De todo modo, e sem prejuízo das críticas cabíveis (inclusive quanto aos limites e à complexidade da disciplina normativa por ele estabelecida), o Decreto 11.129/2022 representa um importante passo na consolidação de práticas que já vinham sendo adotadas pela CGU, apresentando significativos avanços no que se refere à procedimentalização das atividades dos entes competentes e ao estabelecimento de regras que buscam conferir maior transparência e segurança jurídica às investigações e consequências delas decorrentes.
_____________________________
1 Ressalve-se que os requisitos em questão já haviam sido previstos no bojo da Instrução Normativa CGU n.º 13/2019, que disciplina os procedimentos para apuração de responsabilidades nos órgãos e entidades do Poder Executivo Federal.
_____________________________
2 A propósito da necessidade de se garantir a continuidade das atividades empresariais da pessoa jurídica e das potenciais vantagens da reabilitação, confira-se o artigo de Cesar A. Guimarães Pereira e Rafael Wallbach Schwind, publicado em edição anterior deste Informativo: Autossaneamento (self-cleaning) e reabilitação de empresas no direito brasileiro anticorrupção.
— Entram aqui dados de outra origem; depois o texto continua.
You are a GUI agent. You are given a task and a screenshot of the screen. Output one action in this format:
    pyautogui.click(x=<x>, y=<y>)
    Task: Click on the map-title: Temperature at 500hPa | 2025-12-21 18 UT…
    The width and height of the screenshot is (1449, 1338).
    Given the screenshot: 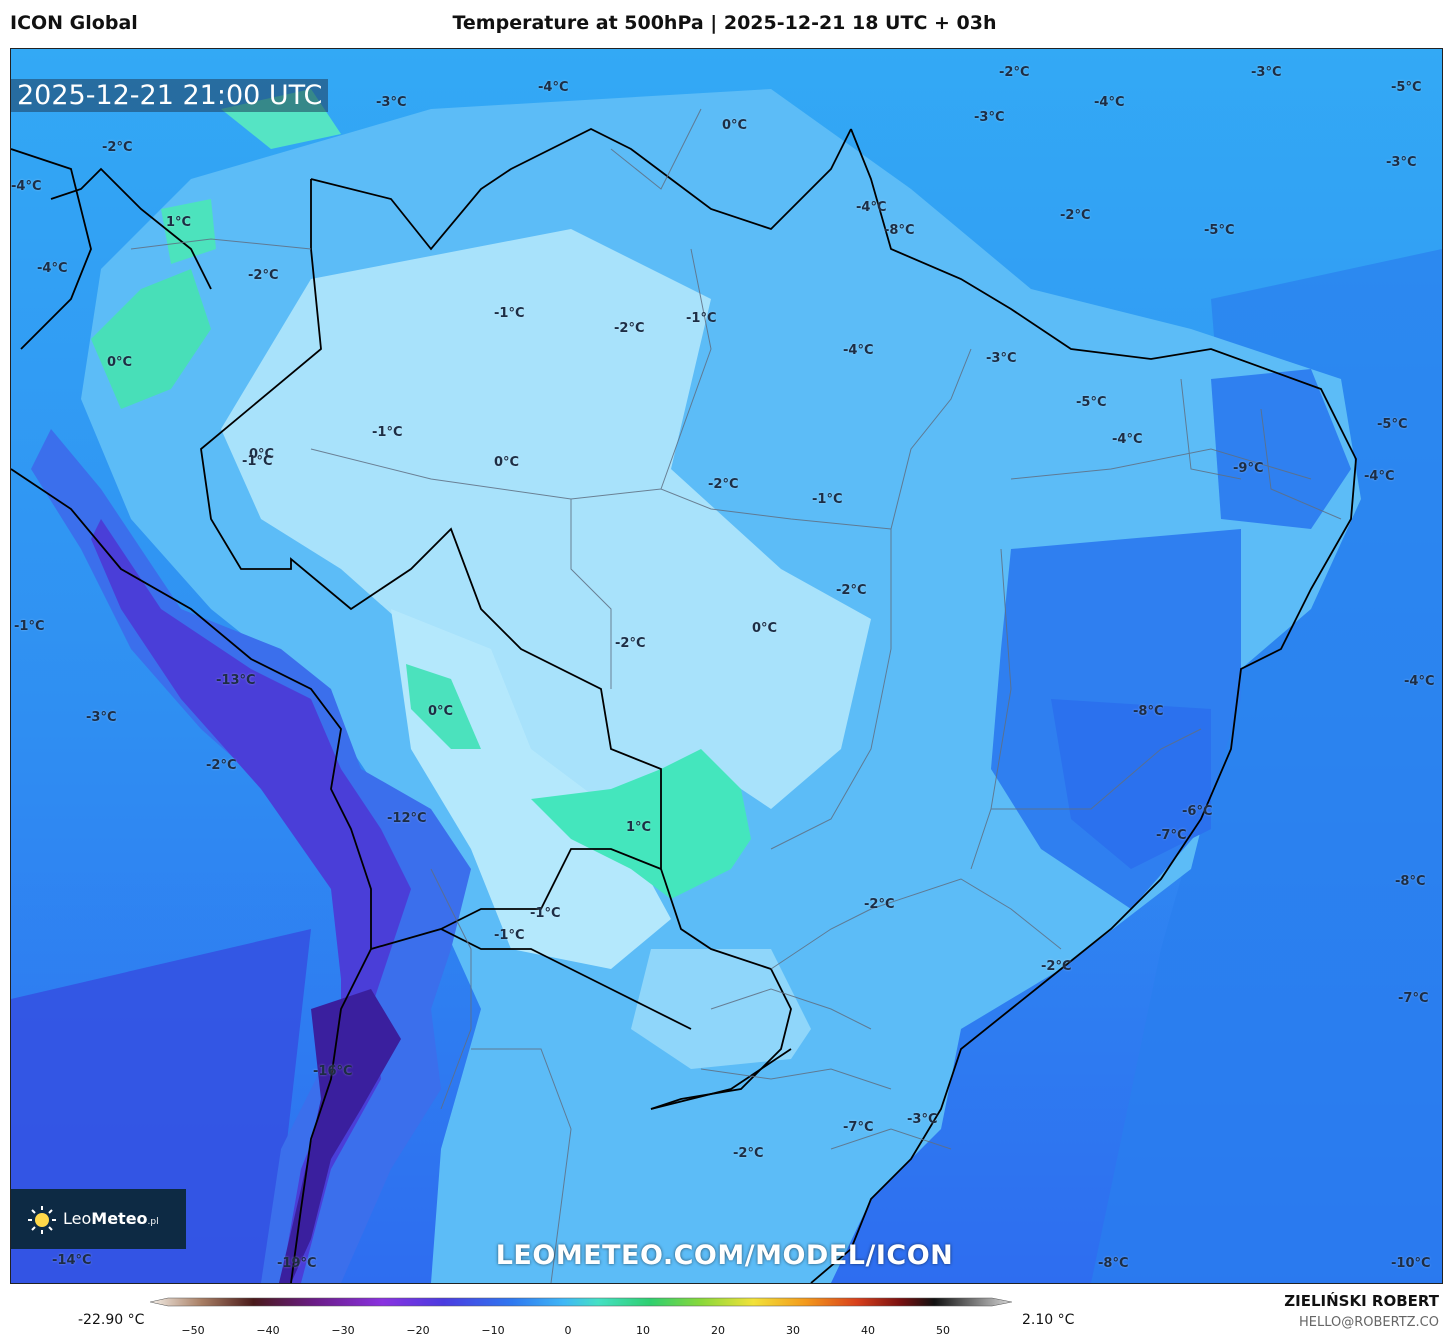 What is the action you would take?
    pyautogui.click(x=724, y=23)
Informativo Justen, Pereira, Oliveira e Talamini. Curitiba, n. 102, agosto de 2015. https://www.justen.com.br/autossaneamento-self-cleaning-e-reabilitacao-do-licitante-no-direito brasileiro/.
_____________________________
3 Nos termos do art. 22 do Decreto 8.420/2015: “Caso não seja possível utilizar o critério do valor do faturamento bruto da pessoa jurídica no ano anterior ao da instauração ao PAR, os percentuais dos fatores indicados nos art. 17 e art. 18 incidirão: I – sobre o valor do faturamento bruto da pessoa jurídica, excluídos os tributos, no ano em que ocorreu o ato lesivo, no caso de a pessoa jurídica não ter tido faturamento no ano anterior ao da instauração ao PAR; II – sobre o montante total de recursos recebidos pela pessoa jurídica sem fins lucrativos no ano em que ocorreu o ato lesivo; ou III – nas demais hipóteses, sobre o faturamento anual estimável da pessoa jurídica, levando em consideração quaisquer informações sobre a sua situação econômica ou o estado de seus negócios, tais como patrimônio, capital social, número de empregados, contratos, dentre outras”.
_____________________________
4 Conforme preveem os §§ 2º e 3º do art. 37: “§ 2° A parcela incontroversa do dano de que trata o inciso VI do caput corresponde aos valores dos danos admitidos pela pessoa jurídica ou àqueles decorrentes de decisão definitiva no âmbito do devido processo administrativo ou judicial. § 3° Nas hipóteses em que de determinado ato ilícito decorra, simultaneamente, dano ao ente lesado e acréscimo patrimonial indevido à pessoa jurídica responsável pela prática do ato, e haja identidade entre ambos, os valores a eles correspondentes serão: I – computados uma única vez para fins de quantificação do valor a ser adimplido a partir do acordo de leniência; e II – classificados como ressarcimento de danos para fins contábeis, orçamentários e de sua destinação para o ente lesado”.